GOAL.
Can you retype the data below word for word, starting at its first line and stopping after the line that contains "(x=1039, y=438)"?

RECORDS FOR THE TASK.
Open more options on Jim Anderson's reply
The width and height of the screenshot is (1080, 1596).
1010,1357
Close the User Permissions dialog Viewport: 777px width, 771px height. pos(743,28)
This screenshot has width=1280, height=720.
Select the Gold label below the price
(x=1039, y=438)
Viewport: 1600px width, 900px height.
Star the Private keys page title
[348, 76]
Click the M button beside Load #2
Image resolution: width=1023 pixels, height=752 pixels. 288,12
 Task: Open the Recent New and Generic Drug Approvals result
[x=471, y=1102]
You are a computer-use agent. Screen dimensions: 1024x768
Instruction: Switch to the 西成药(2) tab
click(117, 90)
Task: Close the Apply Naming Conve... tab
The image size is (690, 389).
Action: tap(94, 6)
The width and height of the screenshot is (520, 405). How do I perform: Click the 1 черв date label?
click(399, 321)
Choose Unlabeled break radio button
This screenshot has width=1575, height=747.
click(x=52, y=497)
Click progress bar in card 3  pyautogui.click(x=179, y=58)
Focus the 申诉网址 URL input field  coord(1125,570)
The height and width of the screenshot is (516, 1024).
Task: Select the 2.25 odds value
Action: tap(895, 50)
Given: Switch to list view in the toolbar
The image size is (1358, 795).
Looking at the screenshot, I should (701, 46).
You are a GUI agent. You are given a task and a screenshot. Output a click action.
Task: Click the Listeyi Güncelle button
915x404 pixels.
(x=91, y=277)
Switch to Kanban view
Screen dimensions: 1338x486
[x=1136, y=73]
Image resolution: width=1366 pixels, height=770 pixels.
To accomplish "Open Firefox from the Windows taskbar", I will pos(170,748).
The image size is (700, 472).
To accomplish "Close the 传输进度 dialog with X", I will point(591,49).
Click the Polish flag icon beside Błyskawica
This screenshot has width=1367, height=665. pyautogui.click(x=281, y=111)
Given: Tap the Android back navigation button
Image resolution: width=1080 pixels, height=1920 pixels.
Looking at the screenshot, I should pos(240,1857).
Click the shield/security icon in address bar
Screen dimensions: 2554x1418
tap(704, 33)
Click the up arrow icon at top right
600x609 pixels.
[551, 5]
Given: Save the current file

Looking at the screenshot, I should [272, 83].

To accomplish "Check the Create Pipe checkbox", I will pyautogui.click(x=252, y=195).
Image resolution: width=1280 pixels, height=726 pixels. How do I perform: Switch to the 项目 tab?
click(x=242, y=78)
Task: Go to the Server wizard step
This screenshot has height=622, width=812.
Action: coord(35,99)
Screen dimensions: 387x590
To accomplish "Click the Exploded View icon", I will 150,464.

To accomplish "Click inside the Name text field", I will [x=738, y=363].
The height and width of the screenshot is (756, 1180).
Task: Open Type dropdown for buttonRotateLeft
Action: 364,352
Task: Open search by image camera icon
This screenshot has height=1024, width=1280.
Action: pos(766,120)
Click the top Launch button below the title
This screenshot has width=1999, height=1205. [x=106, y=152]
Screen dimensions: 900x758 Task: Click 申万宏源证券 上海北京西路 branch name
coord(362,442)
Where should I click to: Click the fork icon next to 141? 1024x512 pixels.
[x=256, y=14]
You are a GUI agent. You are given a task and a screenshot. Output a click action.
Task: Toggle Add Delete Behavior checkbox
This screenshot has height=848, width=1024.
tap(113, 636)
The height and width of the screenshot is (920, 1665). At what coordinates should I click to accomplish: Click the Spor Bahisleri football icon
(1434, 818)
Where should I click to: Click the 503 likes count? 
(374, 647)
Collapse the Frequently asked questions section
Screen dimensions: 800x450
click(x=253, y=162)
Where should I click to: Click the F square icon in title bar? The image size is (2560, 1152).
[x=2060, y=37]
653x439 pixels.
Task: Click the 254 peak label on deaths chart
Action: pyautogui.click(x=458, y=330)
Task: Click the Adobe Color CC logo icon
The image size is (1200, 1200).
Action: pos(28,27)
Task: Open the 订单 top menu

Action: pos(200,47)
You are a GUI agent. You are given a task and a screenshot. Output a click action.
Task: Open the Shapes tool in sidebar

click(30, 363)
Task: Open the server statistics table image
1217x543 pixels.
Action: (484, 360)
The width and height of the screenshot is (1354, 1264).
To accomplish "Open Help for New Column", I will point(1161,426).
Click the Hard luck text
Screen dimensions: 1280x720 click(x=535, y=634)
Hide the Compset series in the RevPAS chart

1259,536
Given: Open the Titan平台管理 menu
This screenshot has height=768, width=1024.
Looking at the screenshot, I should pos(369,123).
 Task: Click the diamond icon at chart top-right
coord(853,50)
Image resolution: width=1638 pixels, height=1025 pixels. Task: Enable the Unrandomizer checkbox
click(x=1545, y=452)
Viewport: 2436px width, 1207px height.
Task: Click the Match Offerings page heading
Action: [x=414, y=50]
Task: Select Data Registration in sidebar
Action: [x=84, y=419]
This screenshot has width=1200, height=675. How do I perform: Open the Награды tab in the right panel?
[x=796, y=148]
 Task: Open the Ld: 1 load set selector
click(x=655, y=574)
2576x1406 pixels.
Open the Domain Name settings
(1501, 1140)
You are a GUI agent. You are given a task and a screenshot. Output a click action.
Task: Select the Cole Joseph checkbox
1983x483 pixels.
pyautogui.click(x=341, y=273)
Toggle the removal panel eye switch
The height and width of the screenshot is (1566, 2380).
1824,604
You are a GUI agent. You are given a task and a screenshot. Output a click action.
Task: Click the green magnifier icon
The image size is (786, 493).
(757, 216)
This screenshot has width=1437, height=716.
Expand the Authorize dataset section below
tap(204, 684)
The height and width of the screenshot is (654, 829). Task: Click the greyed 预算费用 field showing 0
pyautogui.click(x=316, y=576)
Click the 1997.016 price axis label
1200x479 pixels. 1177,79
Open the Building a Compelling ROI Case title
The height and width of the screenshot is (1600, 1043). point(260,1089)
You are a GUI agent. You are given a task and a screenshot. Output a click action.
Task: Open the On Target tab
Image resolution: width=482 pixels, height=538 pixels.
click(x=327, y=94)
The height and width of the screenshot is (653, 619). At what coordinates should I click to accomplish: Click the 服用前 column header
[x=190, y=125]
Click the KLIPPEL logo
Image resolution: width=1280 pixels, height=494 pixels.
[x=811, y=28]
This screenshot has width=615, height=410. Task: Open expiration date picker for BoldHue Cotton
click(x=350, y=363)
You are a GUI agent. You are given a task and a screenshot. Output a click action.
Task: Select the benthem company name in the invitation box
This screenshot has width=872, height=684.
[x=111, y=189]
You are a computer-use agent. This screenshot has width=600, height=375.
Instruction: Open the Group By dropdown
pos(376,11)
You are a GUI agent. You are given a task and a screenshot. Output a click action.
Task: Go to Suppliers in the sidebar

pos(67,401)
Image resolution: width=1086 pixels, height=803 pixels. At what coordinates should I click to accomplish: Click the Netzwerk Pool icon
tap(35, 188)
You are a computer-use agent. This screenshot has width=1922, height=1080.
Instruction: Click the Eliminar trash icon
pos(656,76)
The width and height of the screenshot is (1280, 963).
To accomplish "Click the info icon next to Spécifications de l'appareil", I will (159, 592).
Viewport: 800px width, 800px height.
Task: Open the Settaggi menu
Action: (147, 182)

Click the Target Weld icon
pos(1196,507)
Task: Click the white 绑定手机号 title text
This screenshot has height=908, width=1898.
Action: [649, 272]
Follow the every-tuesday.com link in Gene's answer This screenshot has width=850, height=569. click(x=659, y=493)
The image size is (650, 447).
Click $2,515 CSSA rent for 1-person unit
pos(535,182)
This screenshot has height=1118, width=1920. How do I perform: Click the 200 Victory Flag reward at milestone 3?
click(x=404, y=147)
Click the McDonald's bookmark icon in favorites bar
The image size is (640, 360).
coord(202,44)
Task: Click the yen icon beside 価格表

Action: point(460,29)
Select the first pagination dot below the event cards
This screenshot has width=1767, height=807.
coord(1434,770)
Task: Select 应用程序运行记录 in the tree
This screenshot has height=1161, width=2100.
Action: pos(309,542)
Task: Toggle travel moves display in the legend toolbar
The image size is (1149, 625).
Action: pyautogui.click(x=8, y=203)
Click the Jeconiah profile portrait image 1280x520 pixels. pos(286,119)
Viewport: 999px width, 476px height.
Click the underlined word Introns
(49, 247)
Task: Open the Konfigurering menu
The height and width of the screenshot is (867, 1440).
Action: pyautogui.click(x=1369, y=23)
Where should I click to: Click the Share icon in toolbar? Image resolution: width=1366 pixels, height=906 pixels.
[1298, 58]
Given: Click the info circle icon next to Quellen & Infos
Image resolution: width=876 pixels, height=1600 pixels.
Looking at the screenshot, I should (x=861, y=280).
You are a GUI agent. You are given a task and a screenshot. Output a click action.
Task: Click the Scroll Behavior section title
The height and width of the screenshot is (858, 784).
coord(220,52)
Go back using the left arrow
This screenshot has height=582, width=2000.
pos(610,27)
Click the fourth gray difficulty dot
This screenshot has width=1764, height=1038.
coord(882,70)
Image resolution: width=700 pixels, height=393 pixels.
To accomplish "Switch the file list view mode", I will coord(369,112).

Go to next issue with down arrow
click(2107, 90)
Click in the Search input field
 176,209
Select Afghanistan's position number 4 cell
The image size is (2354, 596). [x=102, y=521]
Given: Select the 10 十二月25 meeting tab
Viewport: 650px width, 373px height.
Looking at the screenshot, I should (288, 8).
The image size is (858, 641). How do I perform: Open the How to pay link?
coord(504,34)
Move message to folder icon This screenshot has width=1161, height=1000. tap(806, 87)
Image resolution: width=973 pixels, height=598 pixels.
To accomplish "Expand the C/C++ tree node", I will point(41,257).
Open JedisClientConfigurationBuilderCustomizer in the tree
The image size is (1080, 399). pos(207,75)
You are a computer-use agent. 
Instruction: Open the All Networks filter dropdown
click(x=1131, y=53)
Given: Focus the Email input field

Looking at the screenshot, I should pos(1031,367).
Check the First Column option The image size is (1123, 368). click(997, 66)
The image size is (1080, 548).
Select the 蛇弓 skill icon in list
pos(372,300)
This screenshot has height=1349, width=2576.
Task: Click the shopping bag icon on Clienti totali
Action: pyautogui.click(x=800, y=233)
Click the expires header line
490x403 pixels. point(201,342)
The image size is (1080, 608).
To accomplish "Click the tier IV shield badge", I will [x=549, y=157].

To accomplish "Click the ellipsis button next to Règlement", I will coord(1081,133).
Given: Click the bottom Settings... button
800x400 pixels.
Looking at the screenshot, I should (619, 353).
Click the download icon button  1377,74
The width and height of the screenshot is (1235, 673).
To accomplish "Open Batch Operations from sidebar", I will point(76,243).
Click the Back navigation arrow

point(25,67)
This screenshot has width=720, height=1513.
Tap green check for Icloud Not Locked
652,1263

EXPECTED ANSWER.
Open more options on Jim Anderson's reply
The width and height of the screenshot is (1080, 1596).
1010,1357
Close the User Permissions dialog Viewport: 777px width, 771px height. pos(743,28)
This screenshot has width=1280, height=720.
Select the Gold label below the price
(x=1039, y=438)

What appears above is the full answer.